Biography
The Don Gillis present in the oral history tapes is one both intimate and unknown. Although his voice adopts the rounded friendliness appropriate for broadcast technology, and his tone is jocular and engaged, the focus of the interviews is almost always squarely on the subject. We learn very little about Gillis himself, and those unfamiliar with his story might wonder why he was chosen to conduct these interviews; the surviving documents give few details, but we do know that at the 1965 meeting, Gillis proposed a 30-minute radio show for the ABA titled the “Best in Band Music,” probably for NBC. For this purpose Gillis chaired an ABA committee which also included Arthur Brandenburg and Chester E. Whiting. The interviews were to be interspersed with a wide cross-section of music, which explains the various aesthetic approaches the interviewees represent.
Among the few autobiographical details Gillis conveys are several references to his early career at Texas Christian University in Fort Worth, where he earned a music degree. During his junior and senior year, he was chosen as a student bandleader and, after graduation returned to serve as TCU’s band director from 1935 to 1942. Other jobs during the period included work as a staff trombonist and arranger at a local radio station, WBAP. The positions at both TCU and WBAP provided opportunities for Gillis to compose “music for use”.
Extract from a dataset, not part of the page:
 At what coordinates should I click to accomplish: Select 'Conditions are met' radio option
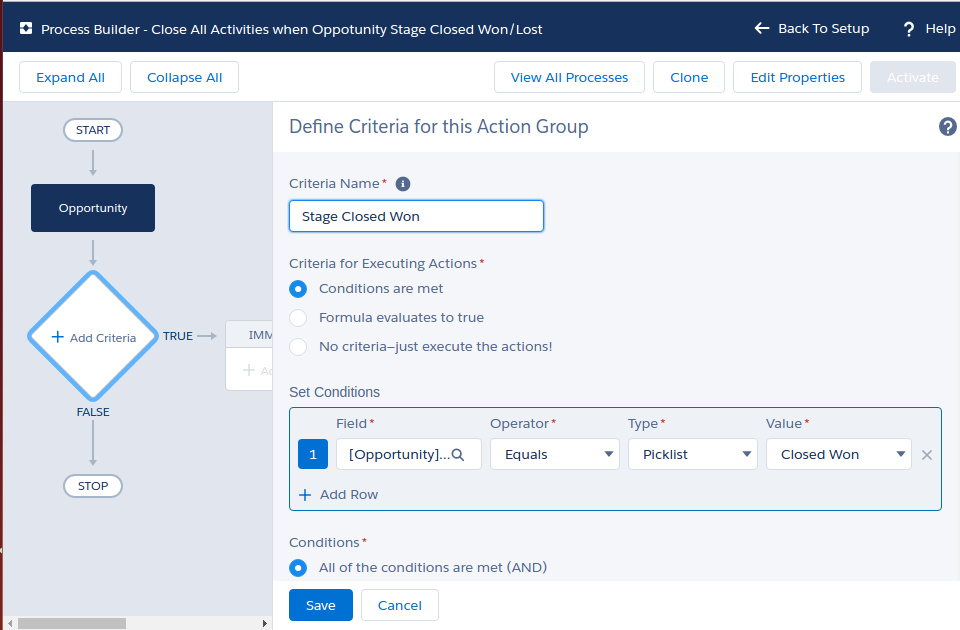tap(298, 289)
Early works included the Panhandle Suite (1935) for concert band, which reflected the composer’s familiarity with Ferde Grofé’s Grand Canyon Suite, and The Raven (1937), written as accompaniment to a dramatic reading of Edgar Allen Poe’s poem on the air. The stylistic tendencies of these works were endemic of the times. Like much Depression-Era classical music they were accessible, with an emphasis on singable melodies and clear harmonies. These characteristics, along with the sort of humor that might inspire a composer to write a Symphony 5 1/2 “Symphony for Fun”, became the signature features of Gillis’s compositions.
Toscanini
From Fort Worth, Gillis moved to Chicago, where he briefly became production director at WMAQ, an NBC affiliate. That job was a poor match, but it led to an appointment as music show staff director at WNBC, the home of Arturo Toscanini’s NBC Symphony, then the most well-known symphony orchestra in the U.S. Toscanini was famous for his mercurial temper, and when Gillis was assigned to his show in 1944, he was the last in a string of short-lived producers. Nonetheless, Gillis cultivated a good relationship with the conductor and remained at WNBC until 1954, when the NBC Symphony was disbanded. Those years shaped the rest of his career, both because they allowed Gillis to present his own compositions to a national audience and because he learned about radio production at the highest levels.
In 1956 and 1957, Gillis was a composer-in-residence at the Interlochen Arts Academy. Because the National Music Camp met only during the summer, this job allowed Gillis to write and guest conduct the rest of the year. In 1958 Gillis became Executive Vice-President of the camp, a position he retained until 1961. Many of his compositions written during the Interlochen years were intended for student performance, including a short opera, Pep Rally (1956) for singers and band accompaniment.
During the period in which the ABA interviews were conducted, Gillis returned to broadcasting and university, this time on a free-lance basis. He produced two of his best-known radio series, Toscanini: The Man Behind the Legend for NBC, and The Music of Don Gillis for National Educational Radio (the precursor to National Public Radio), as well as several smaller series. Although it appears that the interviews were never turned into the planned radio program, Gillis was a natural choice to lead such an ABA radio project. By 1965, he had been a member of the ABA for over a decade and he had been writing music for the band for over thirty years; he was also intimately familiar with radio as a medium and with the norms of the industry.
Astute listeners will notice Gillis’s guidance of the project during the recordings. At the very beginning and very end of the interviews, he can be heard giving or receiving instructions from those running the microphone and tape, or preparing the interviewee for expected topics. He also makes several references to post-production editing, making sure to repeat himself or make a note when there is a mistake, so that the tape could be cut and remastered later (we do not have the edited versions). In addition, there is Gillis’s interview style—he has a mid-century broadcaster voice with a tendency toward gentle flattery and seemingly genuine curiosity.
Regardless of the purpose of the recordings, we are fortunate that they exist. Through them we are able to learn a great deal about band music in the U.S. during the Cold War. We are able to extract this information not just because there are so many interviews with bandmasters in different sub-fields and career stages, but also because Gillis is a skillful interviewer, extracting both information and emotion from his subjects.